What brought this to mind was that the wife is at it again. Tonight, I noticed the armoire had come out of hiding. For the Philistines among you, an armoire (pronounced armwar) is a movable closet that isn't quite big enough to hold what you need to have it hold but is more than big enough to be an absolute bear to move. My wife bought this thing. My wife likes buying things that really aren't quite right for what we need. She knows this, which is why I picked out the refrigerator, stove, and dish washer over the years. Picking things with the right functionality is not her strong suit.

The armoire, for example, wasn't really what she needed. What she needed was a large dresser with lots of drawers. What she got was a semi-movable closet with no drawers. So, after some years in our bedroom, with her clothes stacked in the bottom of the thing, she decided to swipe a dresser my son didn't want and banished the armoire to the utility room. Today, however, the monster had navigated out into the living room.

“What the devil is the armoire doing here?” (I ask this sort of thing a lot.)

“Oh, I'm just rearranging things to get organized.”

Now, I love my wife, but she couldn't get organized if she was president of the AFL-CIO (unions .. organizers...come on, work with me here). Her basic problem is that she never gets rid of anything. We have a broken tuner knob from a Sears TV we owned when we got married. TV's don't even have tuning knobs any more, but, by golly, if they ever decide to put them back on, we've got a replacement for one – if we find the piece that broke off of it. Which is probably around here someplace.

Once, when moving, I found boxes that hadn't been opened since our previous move. We had lived in a house for four years and never had a need for anything in those boxes. I wanted to move them immediately out to the curb for trash pickup, but my wife was adamant.
“We might need something in there!”

“Like what? You don't even know what's in the boxes. If we didn't need to even open them in four years, there's no way there's something in there we need.”

Of course, we kept them. I think that one them, 20 years and one more house later, is still unopened.

I'm no organizational genius, but, in my den, in my office at work, I can normally lay hands on anything I need. When our kitchen remodel was done several years ago, I took the opportunity to organize my cookwear and utensils so I could quickly find them when the urge to create a culinary masterpiece was upon me.
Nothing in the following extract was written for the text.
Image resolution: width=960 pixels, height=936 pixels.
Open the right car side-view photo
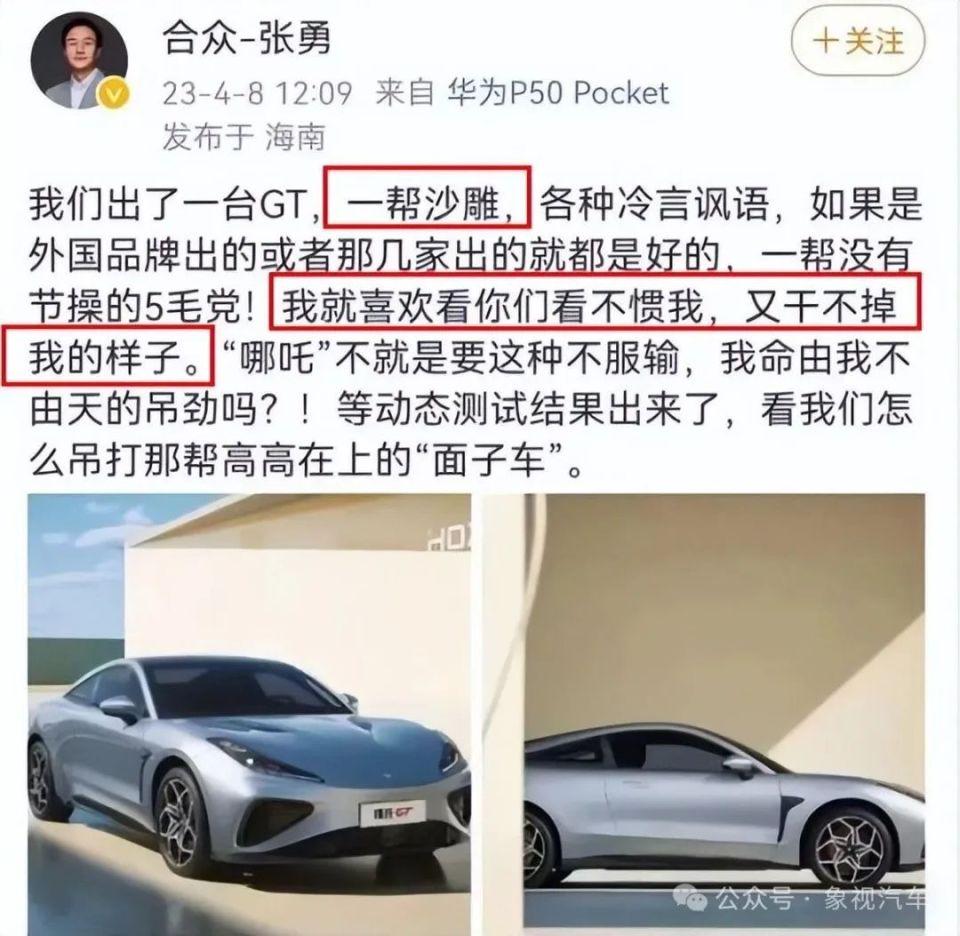[724, 714]
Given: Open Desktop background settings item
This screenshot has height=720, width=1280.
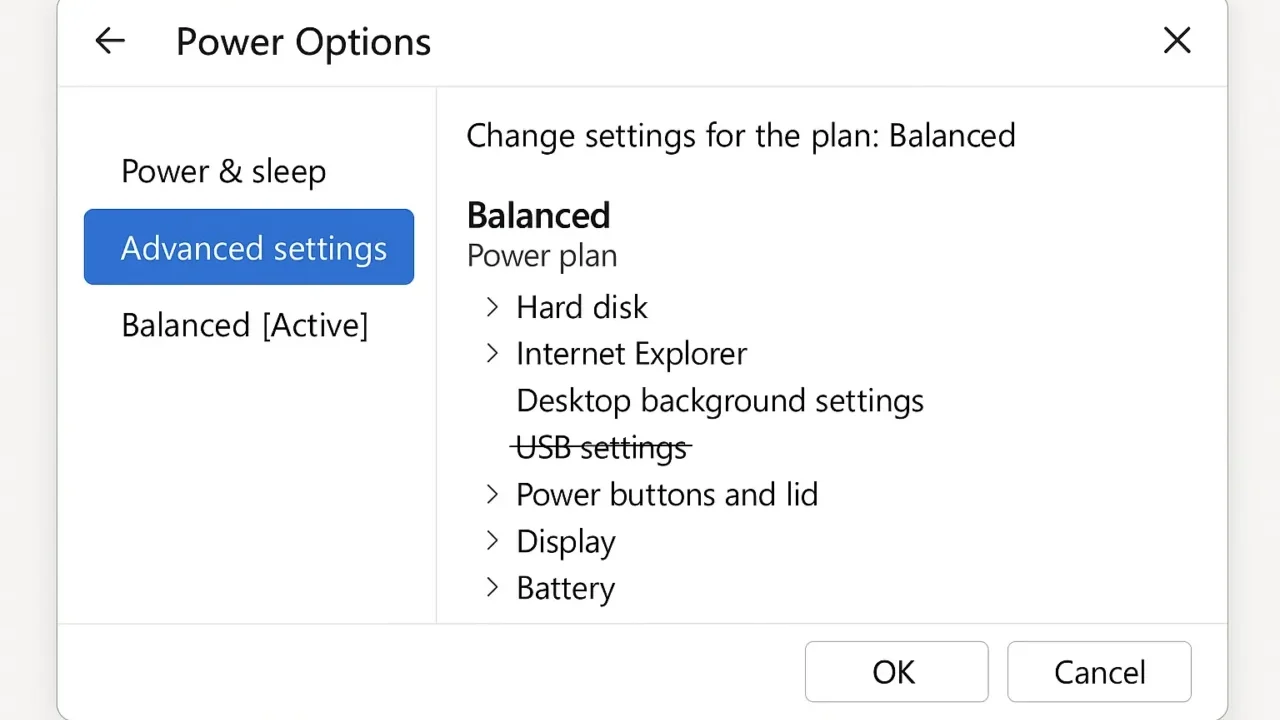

The wife decided to add some pans and move things around. Now, I can never find the little saucepan I use for making chocolate sauce. Or the 14" lid I bought for our big frying pans. One of these days, I'm not going to be able to find the stove.

So, the wife is on one of her “get organized” tears. A group of shelves that were in one corner of the dining room are gone. I have no idea where the stuff that was on them is, and I don't want to know. The stuff may be in the armoire for all I know. Our homes seem to turn into veritable Bermuda Triangles. Stuff disappears; stuff reappears. It happens for no discernible reason during one of her stuff-shuffling episodes. For all I know, Flight 19 might be hiding out in the root cellar.

A few minutes ago, I went out to the living room to look for the new dictionary. It's a new dictionary because we haven't been able to find our old one for a couple of years now, a casualty of an earlier re-org. After a couple of minutes, I gave up.

“Where's the dictionary?”

“It's right there. Oh, here, I'll show you.”

“Right there” was on a little desk that sits near the living room. It's been piled high with odds, ends, detritus, and general junk ever since it wandered up here from the basement. The dictionary, which a couple of weeks ago was sitting on an end table in clear view, was under about six inches of the stuff.

"What the devil is the dictionary doing there?" (Like I said ...)

I don't spend a lot of time in the living room. When I do, I stick close to the dogs. I figure if I get buried under something, the dogs can dig me out.

In this house, at least, she can't set any traps for me when I come in. The door from the garage leads into the kitchen, and the refrigerator is connected to a water pipe for the ice maker. It isn't going anywhere.

It's like a haven of safety in the Bermuda Triangle.